- **DOCUMENT SECTION**
□ □ □
When you’re giving up disordered eating and trying to re-learn how to eat and exercise appropriately for your body (read: intuitively), it can be really hard and confusing.
For me personally, I didn’t even know what foods I actually did or didn’t like, I didn’t know what actually felt good in my body, what amount of food I actually needed to feel satiated or how to appropriately exercise my body. I had to re-learn everything and at the same time try and erase all of the calorie and nutrition information I had memorized from years of disordered eating.
It was hard and messy and I felt like I would never be able to quiet the diet culture noise long enough to figure myself out, so I started to make choices based on the question: what if calories didn’t exist? What if what I chose to eat had no numeric value, but only affected how it would feel in my body? How would I choose to move my body right now if it wasn’t going to burn energy, but just change how I was physically feeling? What would feel good?
I still didn’t always get it right, but it sent me in the right direction. I stopped seeing food as a number and saw it all as equal. A salad was equal to a burger, and some days I was very much craving the burger and some days I was very much craving the salad. Some days I needed heavier foods, and other days the thought of heavier foods turned me completely off.
Recently exercising hasn’t been a top priority, as I’m taking an entire month off to give my body some much needed rest, but my body still has made it clear when I need to stretch and walk to get blood moving.
□ □ □
- **MATERIAL PROVIDED**
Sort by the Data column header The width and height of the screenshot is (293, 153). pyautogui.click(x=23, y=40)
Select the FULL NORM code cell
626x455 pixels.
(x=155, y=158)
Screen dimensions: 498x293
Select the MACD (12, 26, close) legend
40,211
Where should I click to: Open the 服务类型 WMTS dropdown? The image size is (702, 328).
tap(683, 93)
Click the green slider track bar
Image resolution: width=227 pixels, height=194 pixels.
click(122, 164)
□ □ □
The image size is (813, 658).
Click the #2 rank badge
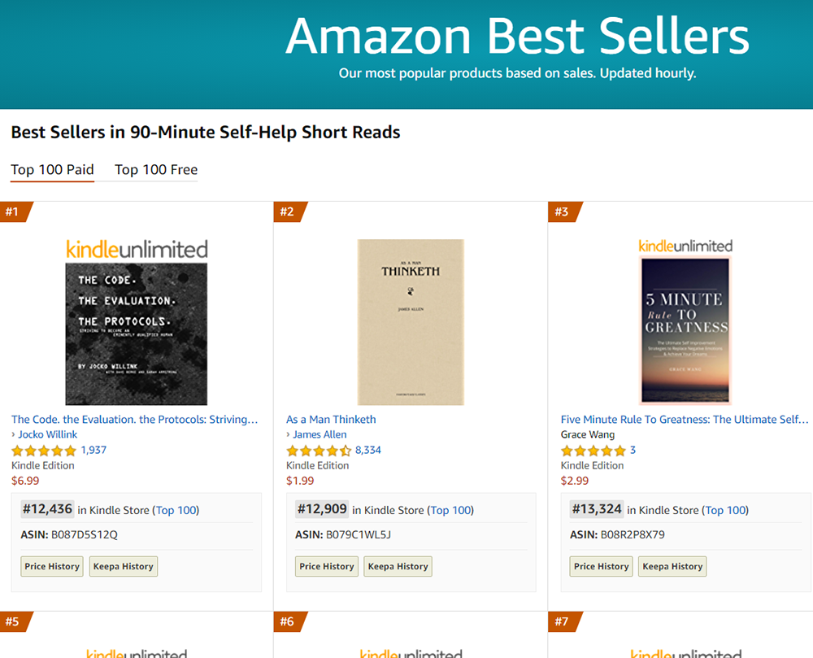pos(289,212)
□ □ □
- **EXERCISE 1**
Answer these from the text on intuitive eating:
(a) What question did the writer begin using as the basis for choices?
(b) Which two foods does the writer describe as equal?
(c) How much time is the writer taking off from exercise?
- **EXERCISE 2**
Quote the text on intuitive eating from "Recently exercising hasn’t" up to and including "get blood moving.".
- **EXERCISE 3**
Write what comes next in the text on intuitive eating, continuing from its final sentence.
The listing comes from a separate source and is unrelated to the text on intuitive eating.

- **YOUR RESPONSE 1**
(a) What if calories didn't exist?
(b) A salad and a burger.
(c) An entire month.

- **YOUR RESPONSE 2**
Recently exercising hasn’t been a top priority, as I’m taking an entire month off to give my body some much needed rest, but my body still has made it clear when I need to stretch and walk to get blood moving.

- **YOUR RESPONSE 3**
A big factor in understanding how foods and movement is actually affecting you on an internal level is learning how to be in your body. I talk about this a lot because it’s incredibly important for so many things. Moving in to your body is hard and scary and it can be noisy and uncomfortable, but it in the long run it teaches you a lot about yourself and how to take care of yourself.
Yoga nidra and meditation are really helpful techniques for teaching you how to feel your body and removing the noise of diet culture helps you make decisions that are best for you and your body.
Removing the stress of calories/macros/etc. helps you identify what your body is saying vs. what your mind is saying and therefore making you feel.
Your thoughts control everything. If you think a food or movement will affect you in a certain way, they will. That doesn’t mean that’s what’s actually best for your body so removing the stress you feel around food and movement will help you figure that out.
My question for you today and everyday is,
If calories/macros/etc. didn’t exist, what would you choose to eat? And how would you choose (or not choose) to move your body today?
Disclaimer: I am not a therapist or medical professional. This is not meant to diagnose, treat or cure any illnesses and should not be seen as a substitute for professional help. I share my experiences here in hopes of helping others, but I absolutely encourage you to seek professional help for your struggles.